╭─ SOURCE TEXT

# Kennel for play area...need ideas for floor



## dusty&lulusmom (Jul 30, 2007)

This weekend my husband put up a 10X10 kennel in the yard to be used by our small terriers as a play area. We put them in it, supervised them and they really seem to enjoy being outside. I was next to them gardening while husband was mowing the lawn. Anyway, as I suspected they love to dig. We originally decided to put a concrete floor in but after some research we decided against it. The concrete is not very comfortable on the joints and it can hold in odors. We are probably going to go with horse stall mats. They are made from thick rubber and they clean real easy. My husband thought we should put some cedar mulch on top of the mat to repel bugs. I thought this could be a good idea and they could still enjoy digging through it, but is it a health concern. The dogs will not be having any food out there so I don't think I have to worry about them consuming any that gets into a bowl. Do you think they will eat it? I am looking to put in a floor that can be easily cleaned, good to lie on and easy on the joints and if possible I would like to create a way that they can still dig (obviously not into the ground) but maybe some other way.


----------



## shewolf4 (Feb 24, 2008)

They will try - and most likely succeed- in chewing the mat. I have cattle panels on the floor, then put cedar mulch in for mine- even when the kennel is open, they go in and lounge. I also put a metal roof over it to shade and provide shelter when it rains, so its a all around "cool" place to be in. The cattle panel prevents digging any more then 1-2 inches and the mulch is great- smells good, easy to clean, cool in the summer, warm in the winter and soft. I pile it in 2 corners - more cushioning. Also- I lifted our kennel and its sitting on bricks so the mulch will not bunch up around the bottom pipe- works great. We have several in the rescue group that copied that and reported that the dogs love it and its much easier to clean up. For water I put old cooking pots out- they seem to have their favorite pots- and I raise it on 2 bricks so the mulch stays out of it- works well. I try to stay with double ground mulch- the single ground has too many bigger sticks and as they chew on that, too many splinters- I rather they chew on something safer for them


----------



## ACampbell (Oct 7, 2007)

Horse stall mats are pretty sturdy, especially if you get the conveyor belt style instead of neoprene...if they can chew that to pieces quickly I'd love a video - most of the ones I'm thinking of are made of old car tires - it's really sturdy... you could also put some sides up on it and some sand or dirt for them to dig in...ya know, bury small treasures in it and let them dig it up...lots of fun


----------



## Love's_Sophie (Sep 23, 2007)

I would go with the rubber stall matts, and then put a small swimming pool in there, with sand or pea gravel, for them to dig in; like someone else mentioned, putting treasures in there for them to find as well.


----------



## winniec777 (Apr 20, 2008)

Can Shewolf4 or anyone else who has put together a kennel like this post a picture? I'm having trouble understanding what your setup looks like. We'll likely be moving soon and have been considering a kennel since our dog loves to be outside and most of the housing where we're moving doesn't allow fencing. Many thanks!

╰─
╭─ RECORDED DATA

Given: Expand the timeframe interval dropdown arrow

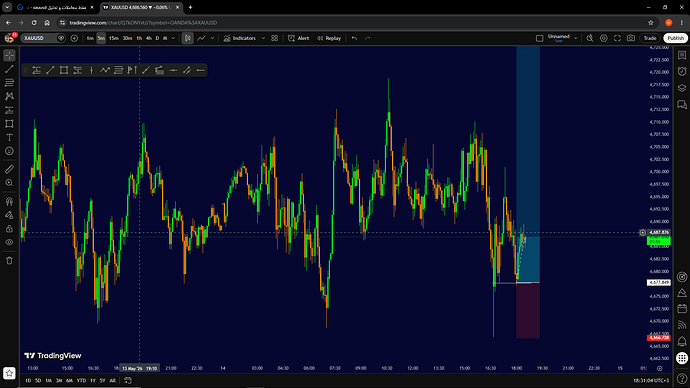Looking at the screenshot, I should pyautogui.click(x=173, y=38).
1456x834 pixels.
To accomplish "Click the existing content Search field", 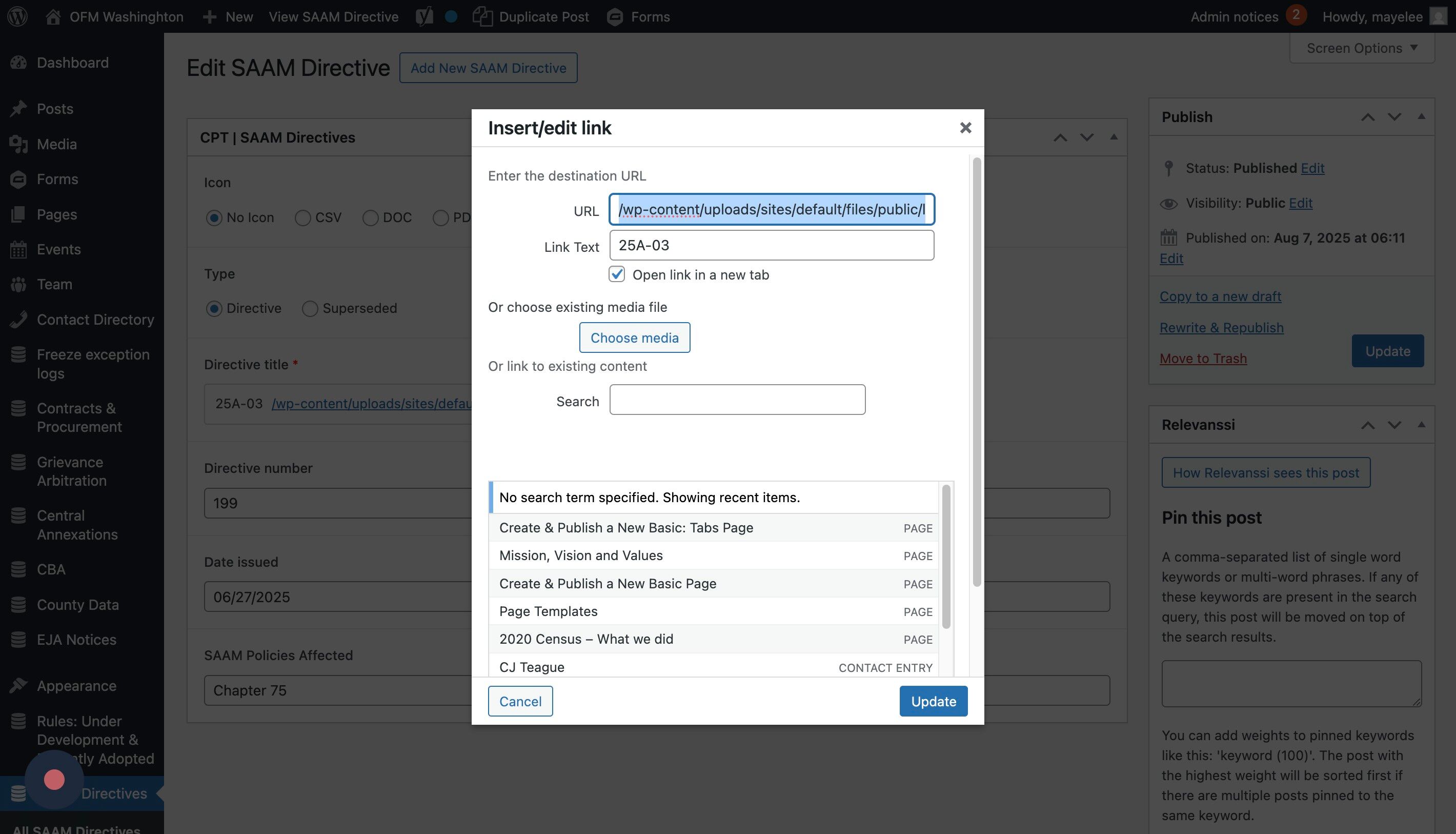I will tap(737, 399).
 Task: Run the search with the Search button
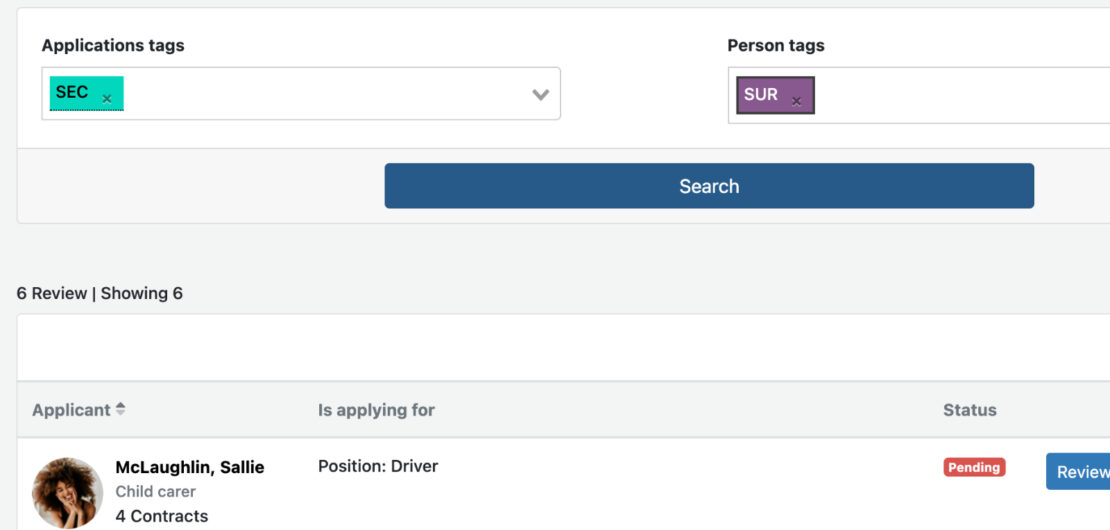coord(709,186)
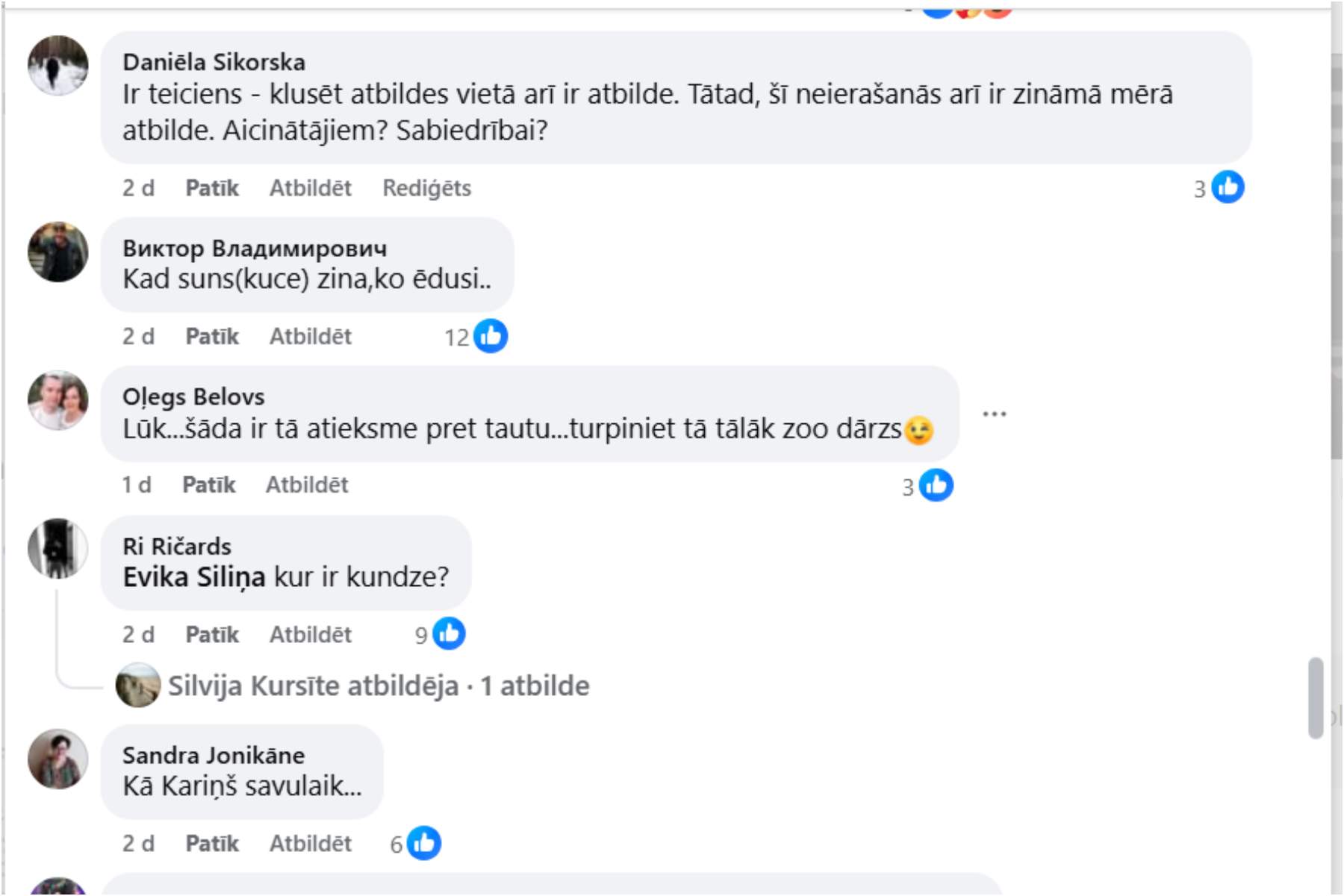
Task: Like Виктор Владимирович's comment with Patīk
Action: tap(212, 336)
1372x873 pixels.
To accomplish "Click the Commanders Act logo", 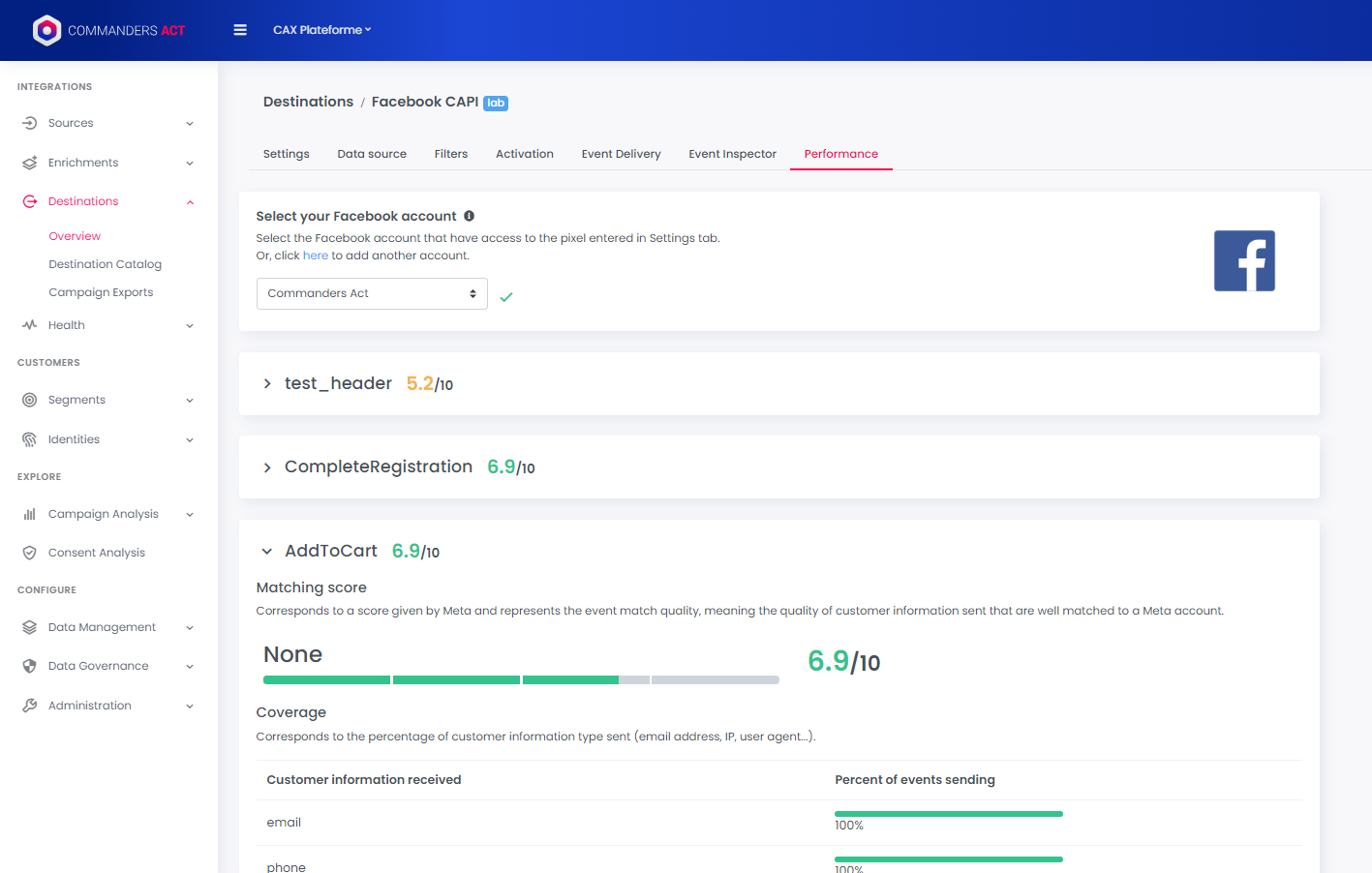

╰─

Can you write out the passage of the kennel flooring thread from "## ACampbell (Oct" up to and including "(Sep 23, 2007)"? You won't need the records for this.

■ **FINAL ANSWER**
## ACampbell (Oct 7, 2007)

Horse stall mats are pretty sturdy, especially if you get the conveyor belt style instead of neoprene...if they can chew that to pieces quickly I'd love a video - most of the ones I'm thinking of are made of old car tires - it's really sturdy... you could also put some sides up on it and some sand or dirt for them to dig in...ya know, bury small treasures in it and let them dig it up...lots of fun


----------



## Love's_Sophie (Sep 23, 2007)